Register both with Azure Active Directory and configure the App to request a token to access the API (as per various MS documents).
Run - if everything is set up correctly the login screen will appear and all will work correctly.
Stop the Web App, wait a couple of minutes and re-start. The error above will now appear.
I have raised a Microsoft support request for it - has anybody else come across this and found a solution for it?
I have finally got to the bottom of this, largely thanks to this: https://github.com/Azure-Samples/active-directory-aspnetcore-webapp-openidconnect-v2/issues/216#issuecomment-560150172
To summarise - for anyone else having this issue:
On the first invocation of the web app you are not signed in, and so get redirected to the Microsoft Identity Platform login, which logs you in and issues an access token.
The access token is stored in the In-Memory token cache through the callback.
All then works as expected because the token is in the cache.
When you stop, and then re-start the web app within a reasonably short time, it uses the authentication cookies to pick up the still-current login, and so it does not access the Identity Platform and you do NOT get an access token.
When you ask for a token the cache is empty - so it throws the MsalUiRequiredException.
What isn't really made clear in any of the documentation is that this is supposed to happen - and that exception is picked up by the "AuthorizeForScopes" attribute but only if you allow the exception to fall all the way through and don't try to handle it.

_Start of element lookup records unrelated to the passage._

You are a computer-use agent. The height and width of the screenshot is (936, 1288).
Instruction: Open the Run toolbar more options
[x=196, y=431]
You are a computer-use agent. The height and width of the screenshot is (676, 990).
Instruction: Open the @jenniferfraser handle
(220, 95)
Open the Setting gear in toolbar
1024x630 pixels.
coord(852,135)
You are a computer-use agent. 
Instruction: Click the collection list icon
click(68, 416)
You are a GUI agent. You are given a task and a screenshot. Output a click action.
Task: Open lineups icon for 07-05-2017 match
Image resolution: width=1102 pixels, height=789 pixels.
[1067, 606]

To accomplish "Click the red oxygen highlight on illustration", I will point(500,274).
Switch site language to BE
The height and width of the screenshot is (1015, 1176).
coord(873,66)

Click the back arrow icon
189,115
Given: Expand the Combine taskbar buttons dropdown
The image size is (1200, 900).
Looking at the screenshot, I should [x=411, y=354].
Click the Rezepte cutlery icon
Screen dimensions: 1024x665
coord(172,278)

The other issue is that in a Razor Pages app the normal AuthorizeForScopes attribute has to go above the model class definition for every page - and if you miss one it may trigger the above problem.
The solution proposed by "jasonshave" in the linked article solves that problem by replacing the attribute with a filter - so it will apply to all pages.
Maybe I'm a bit old-school, but the idea of using an unhandled exception as part of a planned program control flow doesn't sit right with me - at the very least it should be made clear that that's the intention. Anyway - problem now solved.